▶ [PROBLEM STATEMENT] Locate the line containing "ปีงบประมาณ 2569 (37, 193)" in the data below. Reproduce it and every following line up to the end, exactly as given.

--- INPUT DATA Enclosed Below ---

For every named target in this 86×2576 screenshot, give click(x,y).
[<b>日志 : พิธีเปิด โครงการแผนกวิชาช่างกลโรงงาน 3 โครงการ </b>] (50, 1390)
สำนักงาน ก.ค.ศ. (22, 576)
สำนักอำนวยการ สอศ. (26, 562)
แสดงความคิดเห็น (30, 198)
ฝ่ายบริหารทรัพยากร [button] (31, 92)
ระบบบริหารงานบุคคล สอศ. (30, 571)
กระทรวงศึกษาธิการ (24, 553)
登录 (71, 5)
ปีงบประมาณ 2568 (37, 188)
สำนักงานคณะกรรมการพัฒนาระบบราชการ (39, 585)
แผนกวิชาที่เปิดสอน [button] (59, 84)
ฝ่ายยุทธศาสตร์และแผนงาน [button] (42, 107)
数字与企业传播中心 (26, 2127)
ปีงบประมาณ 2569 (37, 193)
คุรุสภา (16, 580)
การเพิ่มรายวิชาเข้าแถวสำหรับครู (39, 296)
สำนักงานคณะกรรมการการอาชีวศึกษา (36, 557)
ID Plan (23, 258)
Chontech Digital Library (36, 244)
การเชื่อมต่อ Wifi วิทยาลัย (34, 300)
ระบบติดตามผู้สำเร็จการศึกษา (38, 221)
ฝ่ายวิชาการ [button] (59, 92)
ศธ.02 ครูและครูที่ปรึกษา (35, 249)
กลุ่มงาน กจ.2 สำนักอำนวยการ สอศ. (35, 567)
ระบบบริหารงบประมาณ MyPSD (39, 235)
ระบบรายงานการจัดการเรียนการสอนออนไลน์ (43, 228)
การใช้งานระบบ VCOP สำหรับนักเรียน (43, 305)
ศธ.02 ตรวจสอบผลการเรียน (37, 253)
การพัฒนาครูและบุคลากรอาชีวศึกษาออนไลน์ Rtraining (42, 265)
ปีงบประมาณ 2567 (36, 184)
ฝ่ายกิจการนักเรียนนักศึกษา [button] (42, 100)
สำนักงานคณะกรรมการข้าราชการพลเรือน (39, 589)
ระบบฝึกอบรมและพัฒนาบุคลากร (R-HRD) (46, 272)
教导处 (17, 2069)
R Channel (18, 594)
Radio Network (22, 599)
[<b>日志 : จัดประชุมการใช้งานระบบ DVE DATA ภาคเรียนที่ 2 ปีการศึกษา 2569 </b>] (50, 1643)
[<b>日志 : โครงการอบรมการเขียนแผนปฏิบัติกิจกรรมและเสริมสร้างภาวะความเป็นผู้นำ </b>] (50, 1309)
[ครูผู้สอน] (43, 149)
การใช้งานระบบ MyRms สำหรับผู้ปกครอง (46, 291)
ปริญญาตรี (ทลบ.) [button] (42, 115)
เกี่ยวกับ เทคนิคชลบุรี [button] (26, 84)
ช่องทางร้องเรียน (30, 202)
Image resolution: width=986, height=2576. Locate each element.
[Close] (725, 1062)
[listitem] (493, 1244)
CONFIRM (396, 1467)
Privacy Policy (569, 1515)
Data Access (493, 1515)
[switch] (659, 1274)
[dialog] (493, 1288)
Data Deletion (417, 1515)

--- End of Enclosed INPUT DATA ---

▶ [WRITTEN RESPONSE]
ปีงบประมาณ 2569 (37, 193)
คุรุสภา (16, 580)
การเพิ่มรายวิชาเข้าแถวสำหรับครู (39, 296)
สำนักงานคณะกรรมการการอาชีวศึกษา (36, 557)
ID Plan (23, 258)
Chontech Digital Library (36, 244)
การเชื่อมต่อ Wifi วิทยาลัย (34, 300)
ระบบติดตามผู้สำเร็จการศึกษา (38, 221)
ฝ่ายวิชาการ [button] (59, 92)
ศธ.02 ครูและครูที่ปรึกษา (35, 249)
กลุ่มงาน กจ.2 สำนักอำนวยการ สอศ. (35, 567)
ระบบบริหารงบประมาณ MyPSD (39, 235)
ระบบรายงานการจัดการเรียนการสอนออนไลน์ (43, 228)
การใช้งานระบบ VCOP สำหรับนักเรียน (43, 305)
ศธ.02 ตรวจสอบผลการเรียน (37, 253)
การพัฒนาครูและบุคลากรอาชีวศึกษาออนไลน์ Rtraining (42, 265)
ปีงบประมาณ 2567 (36, 184)
ฝ่ายกิจการนักเรียนนักศึกษา [button] (42, 100)
สำนักงานคณะกรรมการข้าราชการพลเรือน (39, 589)
ระบบฝึกอบรมและพัฒนาบุคลากร (R-HRD) (46, 272)
教导处 (17, 2069)
R Channel (18, 594)
Radio Network (22, 599)
[<b>日志 : จัดประชุมการใช้งานระบบ DVE DATA ภาคเรียนที่ 2 ปีการศึกษา 2569 </b>] (50, 1643)
[<b>日志 : โครงการอบรมการเขียนแผนปฏิบัติกิจกรรมและเสริมสร้างภาวะความเป็นผู้นำ </b>] (50, 1309)
[ครูผู้สอน] (43, 149)
การใช้งานระบบ MyRms สำหรับผู้ปกครอง (46, 291)
ปริญญาตรี (ทลบ.) [button] (42, 115)
เกี่ยวกับ เทคนิคชลบุรี [button] (26, 84)
ช่องทางร้องเรียน (30, 202)
Image resolution: width=986, height=2576. Locate each element.
[Close] (725, 1062)
[listitem] (493, 1244)
CONFIRM (396, 1467)
Privacy Policy (569, 1515)
Data Access (493, 1515)
[switch] (659, 1274)
[dialog] (493, 1288)
Data Deletion (417, 1515)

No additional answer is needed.